The index has hit a series of records in the past two weeks, taking it more than 250 basis points wider from around 566 basis points on October 1. "We've just had a plethora of negative headlines, this constant flow of bad news," said Suki Mann, a credit strategist at SG CIB. "The repricing of risk has been nothing short of savage," he added.
He noted that credit derivative spreads on Swiss commodities firm Glencore International, a component of the iTraxx Europe index, widened to a bid-offer spread of 1100-1300 basis points "on no newsflow". FCE Bank, a British-based financing unit of US automaker Ford, joined the list of names on the Crossover index trading upfront, taking the total number to 12 from seven this week.

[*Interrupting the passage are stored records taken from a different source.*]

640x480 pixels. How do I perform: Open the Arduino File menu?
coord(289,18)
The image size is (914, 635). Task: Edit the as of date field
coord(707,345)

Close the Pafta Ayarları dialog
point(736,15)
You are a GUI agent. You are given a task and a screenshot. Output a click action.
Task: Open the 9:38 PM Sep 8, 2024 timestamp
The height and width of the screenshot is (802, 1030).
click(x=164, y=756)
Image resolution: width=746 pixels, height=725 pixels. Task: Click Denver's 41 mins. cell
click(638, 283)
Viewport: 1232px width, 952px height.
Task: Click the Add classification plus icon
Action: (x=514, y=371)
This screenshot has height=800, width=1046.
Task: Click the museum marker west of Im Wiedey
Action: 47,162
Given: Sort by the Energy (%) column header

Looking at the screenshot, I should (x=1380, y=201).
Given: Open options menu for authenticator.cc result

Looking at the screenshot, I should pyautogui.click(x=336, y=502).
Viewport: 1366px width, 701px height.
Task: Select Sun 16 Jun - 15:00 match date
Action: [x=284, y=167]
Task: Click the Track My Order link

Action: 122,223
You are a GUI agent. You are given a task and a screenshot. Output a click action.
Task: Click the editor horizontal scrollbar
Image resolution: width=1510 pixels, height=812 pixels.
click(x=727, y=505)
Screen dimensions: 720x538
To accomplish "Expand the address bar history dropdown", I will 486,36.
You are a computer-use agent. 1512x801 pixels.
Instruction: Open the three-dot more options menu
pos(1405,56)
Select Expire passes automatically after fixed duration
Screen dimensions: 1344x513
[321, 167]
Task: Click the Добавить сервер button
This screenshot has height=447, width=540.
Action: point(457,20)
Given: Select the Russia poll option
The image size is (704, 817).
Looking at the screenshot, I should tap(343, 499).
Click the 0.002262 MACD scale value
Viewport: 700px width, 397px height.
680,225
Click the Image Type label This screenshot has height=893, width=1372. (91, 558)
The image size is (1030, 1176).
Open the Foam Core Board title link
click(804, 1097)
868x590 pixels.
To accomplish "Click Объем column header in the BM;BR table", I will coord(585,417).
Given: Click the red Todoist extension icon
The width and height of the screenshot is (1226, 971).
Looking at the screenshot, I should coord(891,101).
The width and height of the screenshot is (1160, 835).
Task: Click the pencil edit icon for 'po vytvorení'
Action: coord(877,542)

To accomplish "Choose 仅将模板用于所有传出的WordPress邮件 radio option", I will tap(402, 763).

Italian carmaker Fiat saw its debt protection costs jump sharply higher after it gave a bleak outlook for 2009. Five-year credit default swaps on Fiat were about 140 basis points wider at 992 basis points, a trader said, but one analyst said the move looked overdone.
Fiat is rated BBB- by both Standard & Poor's and Fitch ratings and Baa3 by Moody's Investors Service, the lowest investment-grade notches.A concern that it could move back to "junk" status, after only recently being upgraded to investment-grade, may have weighed on its spreads. "The results were pretty good on the whole given the sector context.
Daimler came out with a profit warning and Fiat confirmed full-year guidance," said one credit analyst. Andrea Cicione, a credit strategist at BNP Paribas, said that in addition to earnings and recession fears, credit spreads were also pressured by a reassessment of recovery rates on collaterised debt obligations (CDOs) by structured credit desks.
The impact of that has led to some unwinding of CDOs, or alternatively, hedging of positions by buying protection on the investment-grade Europe index, which has helped push that index wider.